Saved entries

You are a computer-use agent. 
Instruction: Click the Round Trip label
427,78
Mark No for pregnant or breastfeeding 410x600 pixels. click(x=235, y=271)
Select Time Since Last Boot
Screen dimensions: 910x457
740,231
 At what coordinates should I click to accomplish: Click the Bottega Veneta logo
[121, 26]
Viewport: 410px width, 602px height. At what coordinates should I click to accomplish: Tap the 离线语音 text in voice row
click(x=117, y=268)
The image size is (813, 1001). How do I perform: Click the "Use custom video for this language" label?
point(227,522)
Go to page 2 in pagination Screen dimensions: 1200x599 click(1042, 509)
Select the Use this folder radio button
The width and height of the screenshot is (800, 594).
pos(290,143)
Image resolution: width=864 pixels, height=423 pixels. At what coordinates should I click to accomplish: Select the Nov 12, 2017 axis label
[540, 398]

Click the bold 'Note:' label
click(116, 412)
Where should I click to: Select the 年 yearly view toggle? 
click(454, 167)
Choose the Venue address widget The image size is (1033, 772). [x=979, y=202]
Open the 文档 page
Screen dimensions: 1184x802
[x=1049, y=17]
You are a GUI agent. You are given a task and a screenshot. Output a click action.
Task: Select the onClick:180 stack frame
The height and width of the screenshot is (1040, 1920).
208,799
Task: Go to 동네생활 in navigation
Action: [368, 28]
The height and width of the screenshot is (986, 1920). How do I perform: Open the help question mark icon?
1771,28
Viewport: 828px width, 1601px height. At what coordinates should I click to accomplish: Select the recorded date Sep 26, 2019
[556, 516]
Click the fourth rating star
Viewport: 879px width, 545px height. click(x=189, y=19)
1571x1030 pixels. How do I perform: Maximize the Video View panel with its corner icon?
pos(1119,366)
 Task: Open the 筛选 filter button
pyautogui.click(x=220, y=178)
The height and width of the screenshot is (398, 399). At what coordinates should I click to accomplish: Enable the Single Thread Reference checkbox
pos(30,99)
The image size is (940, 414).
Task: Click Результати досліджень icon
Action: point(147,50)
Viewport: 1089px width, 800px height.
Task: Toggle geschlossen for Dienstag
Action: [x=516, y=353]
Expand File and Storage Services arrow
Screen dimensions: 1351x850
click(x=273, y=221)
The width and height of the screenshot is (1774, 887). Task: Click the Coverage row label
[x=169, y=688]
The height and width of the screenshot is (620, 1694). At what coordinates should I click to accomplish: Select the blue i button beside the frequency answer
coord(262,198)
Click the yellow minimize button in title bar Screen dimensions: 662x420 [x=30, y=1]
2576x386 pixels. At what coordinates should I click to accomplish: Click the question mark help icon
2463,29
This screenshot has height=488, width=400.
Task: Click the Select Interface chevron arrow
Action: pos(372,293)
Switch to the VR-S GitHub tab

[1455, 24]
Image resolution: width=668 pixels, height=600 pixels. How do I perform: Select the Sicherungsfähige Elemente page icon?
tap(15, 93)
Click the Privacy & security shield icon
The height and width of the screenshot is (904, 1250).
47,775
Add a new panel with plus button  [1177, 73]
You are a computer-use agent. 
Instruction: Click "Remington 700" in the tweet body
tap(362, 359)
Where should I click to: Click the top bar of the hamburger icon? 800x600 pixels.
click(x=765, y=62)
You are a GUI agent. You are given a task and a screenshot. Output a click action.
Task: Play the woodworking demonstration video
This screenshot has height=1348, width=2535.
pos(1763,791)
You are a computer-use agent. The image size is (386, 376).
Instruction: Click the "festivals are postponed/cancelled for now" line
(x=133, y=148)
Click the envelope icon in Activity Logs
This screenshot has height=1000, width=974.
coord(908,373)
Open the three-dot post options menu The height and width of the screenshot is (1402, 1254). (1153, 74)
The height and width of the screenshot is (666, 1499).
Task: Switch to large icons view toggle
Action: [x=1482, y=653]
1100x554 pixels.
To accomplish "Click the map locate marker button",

> Exercise prompt:
Output each record above exactly, omitting nothing.

> Final answer:
You are a computer-use agent. 
Instruction: Click the Round Trip label
427,78
Mark No for pregnant or breastfeeding 410x600 pixels. click(x=235, y=271)
Select Time Since Last Boot
Screen dimensions: 910x457
740,231
 At what coordinates should I click to accomplish: Click the Bottega Veneta logo
[121, 26]
Viewport: 410px width, 602px height. At what coordinates should I click to accomplish: Tap the 离线语音 text in voice row
click(x=117, y=268)
The image size is (813, 1001). How do I perform: Click the "Use custom video for this language" label?
point(227,522)
Go to page 2 in pagination Screen dimensions: 1200x599 click(1042, 509)
Select the Use this folder radio button
The width and height of the screenshot is (800, 594).
pos(290,143)
Image resolution: width=864 pixels, height=423 pixels. At what coordinates should I click to accomplish: Select the Nov 12, 2017 axis label
[540, 398]

Click the bold 'Note:' label
click(116, 412)
Where should I click to: Select the 年 yearly view toggle? 
click(454, 167)
Choose the Venue address widget The image size is (1033, 772). [x=979, y=202]
Open the 文档 page
Screen dimensions: 1184x802
[x=1049, y=17]
You are a GUI agent. You are given a task and a screenshot. Output a click action.
Task: Select the onClick:180 stack frame
The height and width of the screenshot is (1040, 1920).
208,799
Task: Go to 동네생활 in navigation
Action: [368, 28]
The height and width of the screenshot is (986, 1920). How do I perform: Open the help question mark icon?
1771,28
Viewport: 828px width, 1601px height. At what coordinates should I click to accomplish: Select the recorded date Sep 26, 2019
[556, 516]
Click the fourth rating star
Viewport: 879px width, 545px height. click(x=189, y=19)
1571x1030 pixels. How do I perform: Maximize the Video View panel with its corner icon?
pos(1119,366)
 Task: Open the 筛选 filter button
pyautogui.click(x=220, y=178)
The height and width of the screenshot is (398, 399). At what coordinates should I click to accomplish: Enable the Single Thread Reference checkbox
pos(30,99)
The image size is (940, 414).
Task: Click Результати досліджень icon
Action: point(147,50)
Viewport: 1089px width, 800px height.
Task: Toggle geschlossen for Dienstag
Action: [x=516, y=353]
Expand File and Storage Services arrow
Screen dimensions: 1351x850
click(x=273, y=221)
The width and height of the screenshot is (1774, 887). Task: Click the Coverage row label
[x=169, y=688]
The height and width of the screenshot is (620, 1694). At what coordinates should I click to accomplish: Select the blue i button beside the frequency answer
coord(262,198)
Click the yellow minimize button in title bar Screen dimensions: 662x420 [x=30, y=1]
2576x386 pixels. At what coordinates should I click to accomplish: Click the question mark help icon
2463,29
This screenshot has height=488, width=400.
Task: Click the Select Interface chevron arrow
Action: pos(372,293)
Switch to the VR-S GitHub tab

[1455, 24]
Image resolution: width=668 pixels, height=600 pixels. How do I perform: Select the Sicherungsfähige Elemente page icon?
tap(15, 93)
Click the Privacy & security shield icon
The height and width of the screenshot is (904, 1250).
47,775
Add a new panel with plus button  [1177, 73]
You are a computer-use agent. 
Instruction: Click "Remington 700" in the tweet body
tap(362, 359)
Where should I click to: Click the top bar of the hamburger icon? 800x600 pixels.
click(x=765, y=62)
You are a GUI agent. You are given a task and a screenshot. Output a click action.
Task: Play the woodworking demonstration video
This screenshot has height=1348, width=2535.
pos(1763,791)
You are a computer-use agent. The image size is (386, 376).
Instruction: Click the "festivals are postponed/cancelled for now" line
(x=133, y=148)
Click the envelope icon in Activity Logs
This screenshot has height=1000, width=974.
coord(908,373)
Open the three-dot post options menu The height and width of the screenshot is (1402, 1254). (1153, 74)
The height and width of the screenshot is (666, 1499).
Task: Switch to large icons view toggle
Action: [x=1482, y=653]
1100x554 pixels.
To accomplish "Click the map locate marker button",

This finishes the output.